Znaczenie przemysłowe i sojusznicze
Rząd Kanady akcentuje, że projekt budowy nowych okrętów podwodnych ma wymiar wykraczający poza czysto obronny. Mowa o długoterminowych korzyściach gospodarczych, nowych miejscach pracy i wzmocnieniu krajowego przemysłu okrętowego.

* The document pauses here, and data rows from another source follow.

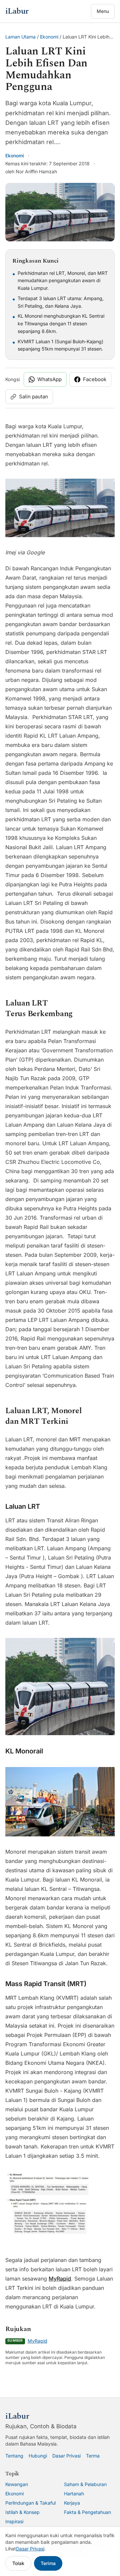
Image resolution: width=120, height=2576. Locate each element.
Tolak (18, 2563)
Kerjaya (72, 2503)
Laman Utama (20, 37)
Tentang (14, 2455)
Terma (93, 2455)
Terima (48, 2563)
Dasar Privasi (66, 2455)
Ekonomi (49, 37)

Dla tkMS i Hanwha zwycięstwo w Kanadzie oznaczałoby nie tylko wielomiliardowy kontrakt, lecz także duży sukces wizerunkowy, który może przełożyć się na kolejne rynki.
Spór o napęd jądrowy
W kanadyjskiej debacie pojawia się spór o kierunek rozwoju floty podwodnej: jednostki z napędem konwencjonalnym czy okręty jądrowe zdolne do długotrwałej obecności pod lodem. Skala wyzwania jest oczywista na każdej mapie – trzy oceany i tysiące kilometrów linii brzegowej.
Często przywoływanym punktem odniesienia pozostaje przykład Australii, która po rezygnacji z konwencjonalnych jednostek francuskiej Naval Group dołączyła do programu AUKUS i zdecydowała się na okręty o napędzie jądrowym budowane we współpracy z USA i Wielką Brytanią.
Na obecnym etapie Ottawa konsekwentnie rozwija jednak własny program CPSP. Założeniem jest pozyskanie nawet 12 okrętów podwodnych, z których pierwszy ma wejść do służby do 2035 roku.
Ciekawostki i kontekst międzynarodowy
Warto zwrócić uwagę na kilka mniej oczywistych aspektów związanych z programem budowy nowych okrętów podwodnych dla Kanady.
Po pierwsze, obecne jednostki typu Victoria, które dziś służą w Królewskiej Marynarce Wojennej Kanady, powstały w Wielkiej Brytanii, lecz część ich wyposażenia – w tym elementy systemów hydrolokacyjnych i uzbrojenia – była produkowana w Niemczech. Dzisiejsza oferta tkMS to więc w pewnym sensie powrót do dawnych powiązań technologicznych.
Po drugie, szczególnym kontrastem jest udział Korei Południowej. Kraj ten nie ma własnych akwenów polarnych, jednak od lat angażuje się w badania Arktyki i Antarktyki, m.in. we współpracy z Kanadą. Teraz projektuje jednostki, które potencjalnie mogłyby patrolować lodowe wody wokół Labradoru i Nunavut.
Po trzecie, program Canadian Patrol Submarine Project to obecnie największe przedsięwzięcie obronne w historii Kanady, którego wartość szacowana jest na ponad 60 mld dolarów kanadyjskich. To więcej niż koszt pozyskania samolotów F-35, co podkreśla wagę decyzji nie tylko z perspektywy marynarki wojennej, ale także całej gospodarki państwa.
Polska Orka na horyzoncie
Nie byłbym sobą, gdybym nie dodał kilku słów z naszego podwórka. Bo to właśnie w Warszawie te same dwa koncerny rywalizują o kontrakt w ramach programu Orka. Brak podstaw, by łączyć decyzję Ottawy z przyszłą decyzją Warszawy. Oba postępowania mają odrębną logikę i własne uwarunkowania. Faktem pozostaje, że Marynarka Wojenna RP wciąż czeka na decyzję o nowych okrętach podwodnych, które mają zapewnić zdolności odstraszania, rozpoznania i obrony na Bałtyku – zdolności, których dzisiaj zwyczajnie nie posiadamy w pełnym spektrum.
Zwycięstwo zarówno w Ottawie, jak i w Warszawie to nie tylko prestiż i pieniądze. To pozycja, która pozwoli kształtować przyszłość konwencjonalnych sił podwodnych w NATO po obu stronach Atlantyku.